Scoperto nuovo antibiotico nel suolo di una foresta pluviale messicana

Nella foresta pluviale tropicale è stato scoperto nel terreno un nuovissimo antibiotico con proprietà uniche, che lo rendono particolarmente attraente per l’utilizzo in agricoltura. Questo composto, fino a poco tempo fa sconosciuto, è stato scoperto nelle profondità delle foreste tropicali di di Los Tuxtlas (Messico). L’antibiotico, chiamato phazolicin, potrebbe combattere diverse tipologie di batteri.

Konstantin Severinov, biologo molecolare e biochimico della Rutgers University-New Brunswick, ha dichiarato: “Quello della resistenza agli antibiotici è un problema sia medico che agricolo. Adesso, grazie alle continue ricerche, le nuove scoperte possono fornire importanti indicazioni per futuri agenti antibatterici”.

Questo antibiotico, scoperto all’interno dei noduli delle radici dei fagioli selvatici, viene prodotto da un batterio simbiotico che fissa l’azoto per la pianta e tiene alla larga i microbi dannosi. Questo batterio appartiene al genere Rhizobium, ceppo batterico che crea noduli sulle radici della suddette piante. La caratteristica peculiare di questo batterio è la capacità di produrre la fazolina.

La phazolicin antibiotica, classe di peptidi prodotti nel ribosoma, fa parte di una diversa classe di prodotti naturali con una varietà di usi biologici.

Tramite l’utilizzo dell’analisi computerizzata e bioinformatica, i ricercatori hanno estratto alcuni ammassi genetici all’interno del genoma del batterio del fagiolo selvatico, rilevando in questo modo la fazolina. L’antibiotico non solo attacca diverse cellule batteriche, ma potrebbe anche legarsi ai ribosomi all’interno dei batteri, compromettendo la loro capacità di sintetizzare le proteine.

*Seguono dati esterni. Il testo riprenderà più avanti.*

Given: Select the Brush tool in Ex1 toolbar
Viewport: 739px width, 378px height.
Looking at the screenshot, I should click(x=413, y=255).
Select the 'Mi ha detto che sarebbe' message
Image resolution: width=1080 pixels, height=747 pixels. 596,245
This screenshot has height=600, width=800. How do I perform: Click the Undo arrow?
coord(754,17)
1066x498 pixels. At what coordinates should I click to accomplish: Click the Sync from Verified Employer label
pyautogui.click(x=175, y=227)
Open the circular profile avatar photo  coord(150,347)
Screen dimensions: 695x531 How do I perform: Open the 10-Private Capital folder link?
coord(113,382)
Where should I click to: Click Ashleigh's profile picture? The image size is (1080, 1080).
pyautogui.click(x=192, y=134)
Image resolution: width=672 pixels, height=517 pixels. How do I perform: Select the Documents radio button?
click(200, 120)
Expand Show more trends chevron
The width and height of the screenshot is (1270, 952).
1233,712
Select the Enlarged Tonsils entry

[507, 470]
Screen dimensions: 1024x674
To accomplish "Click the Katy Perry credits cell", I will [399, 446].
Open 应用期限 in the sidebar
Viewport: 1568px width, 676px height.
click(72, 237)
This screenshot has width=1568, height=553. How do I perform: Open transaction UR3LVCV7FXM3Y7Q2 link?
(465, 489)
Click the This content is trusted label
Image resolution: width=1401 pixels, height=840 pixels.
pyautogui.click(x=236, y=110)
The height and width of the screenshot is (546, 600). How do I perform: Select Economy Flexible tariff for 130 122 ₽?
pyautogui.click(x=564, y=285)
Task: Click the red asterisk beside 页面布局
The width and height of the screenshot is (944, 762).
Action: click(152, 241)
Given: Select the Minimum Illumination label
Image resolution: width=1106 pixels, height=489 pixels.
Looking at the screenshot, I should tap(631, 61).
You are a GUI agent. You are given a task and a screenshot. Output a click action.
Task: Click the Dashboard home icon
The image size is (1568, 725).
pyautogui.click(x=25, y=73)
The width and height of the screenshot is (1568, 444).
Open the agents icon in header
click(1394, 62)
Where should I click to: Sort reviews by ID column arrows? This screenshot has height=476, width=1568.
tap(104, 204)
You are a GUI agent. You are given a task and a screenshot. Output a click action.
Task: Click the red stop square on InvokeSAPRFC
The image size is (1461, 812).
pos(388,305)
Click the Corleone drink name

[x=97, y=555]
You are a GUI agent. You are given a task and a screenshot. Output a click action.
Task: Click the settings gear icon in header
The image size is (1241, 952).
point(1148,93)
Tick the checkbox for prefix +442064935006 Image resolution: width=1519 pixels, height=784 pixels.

I ricercatori hanno anche scoperto il potenziale del composto di aiutare direttamente le piante. “Speriamo di riuscire a dimostrare che il batterio potrà essere utilizzato come probiotico vegetale”, ha affermato Severinov. “Ciò grazie alla capacità della fazolina di impedire la crescita di altri batteri potenzialmente dannosi alle radici delle piante agricole”.